Business Services Industry
Canon boosts production in China: Canon shows off to investors it can become GE, or even better
Japan, Inc., May, 2004
Canon Inc., which in 2003 marked the fourth straight year of extending a record profit, wants to prove to investors that it can become another General Electric.
Just as Jack Welch, former CEO of GE, focused on businesses in which GE could be the world's best, Canon's CEO, Fujio Mitarai, scrapped the company's PC and typewriter businesses in the 90s.
In March, Canon held a press conference to show investors that it is the world's best in copiers, laser printers, digital cameras, digital video cameras and equipment for making liquid crystal displays. That the above accounts for most of Canon's businesses illustrates how Canon is following Welch's example.
Canon aims to keep its revenue and profits growing, expecting pretax income to rise 5 percent this year and 6.4 percent the next. Sales will rise 4.1 percent this year and 8.1 percent next year.
At the press conference, Canon boasted of its profitability and cost-cutting measures, announcing that its gross margin (sales minus production costs divided by sales) was 50.3 percent in 2003, the highest percentage in the past six years.
What made Canon's magic possible is continual cost-cutting efforts. Canon said in its public relations material that innovations in manufacturing methods cut production costs by [yen]55 billion in 2003.
The reduction in manufacturing costs partly comes from the shift of production offshore. Asia excluding Japan accounted for 37 percent of the company's output in 2003--the highest percentage ever. Mostly, Canon is boosting its production figures in China.

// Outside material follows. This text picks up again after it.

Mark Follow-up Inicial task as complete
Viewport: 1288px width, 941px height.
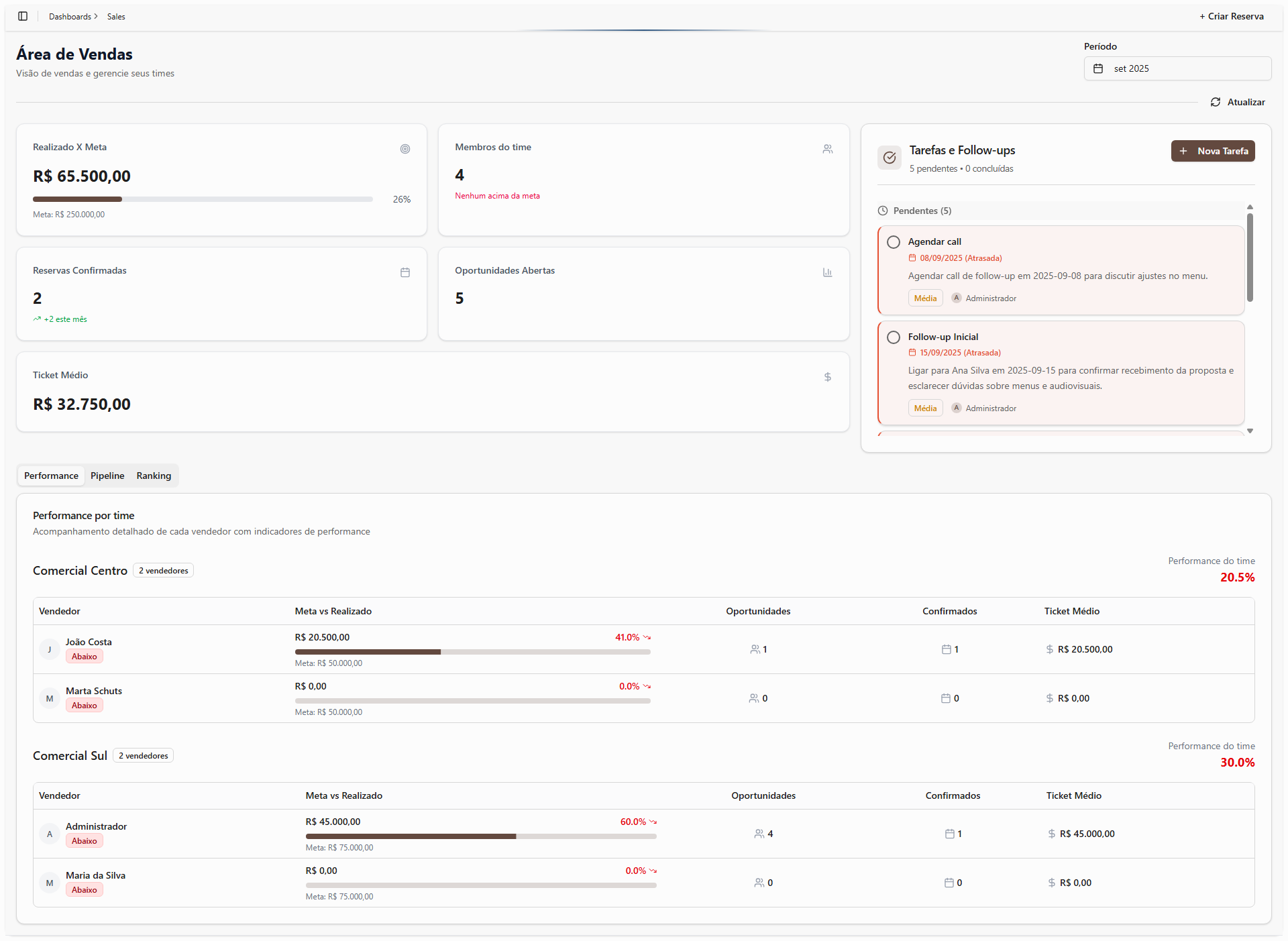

Canon's profit-making model is to hold large shares of the printer and copier markets so that customers keep buying its toner cartridges, papers and other consumables--the classic razor and razorblade strategy.
Canon revealed that it had a 32 percent global market share in monochrome copiers and a 22 percent share in color copiers in 2003. In laser printers, it had a 60 percent share in the black-and-white segment, while it took a 40 percent share in the color category. Canon also said that it grabbed a 17 percent share in digital cameras and a 19 percent share in digital video cameras in 2003. As for steppers, which print circuitry onto liquid crystal displays, Canon proudly declared that it had more than a 70 percent market share in 2003.
[ILLUSTRATION OMITTED]
What more does Canon have to prove? It focused on No. 1 products, and is extending a record profit every year.
GE has always raced against Microsoft for the world's No. 1 spot. Canon, however, was actually ranked eighth in market value in Japan as of December 31, 2003--a value below that of lumbering behemoth NTT! (By the way, eighth is the highest ranking ever achieved by Canon.)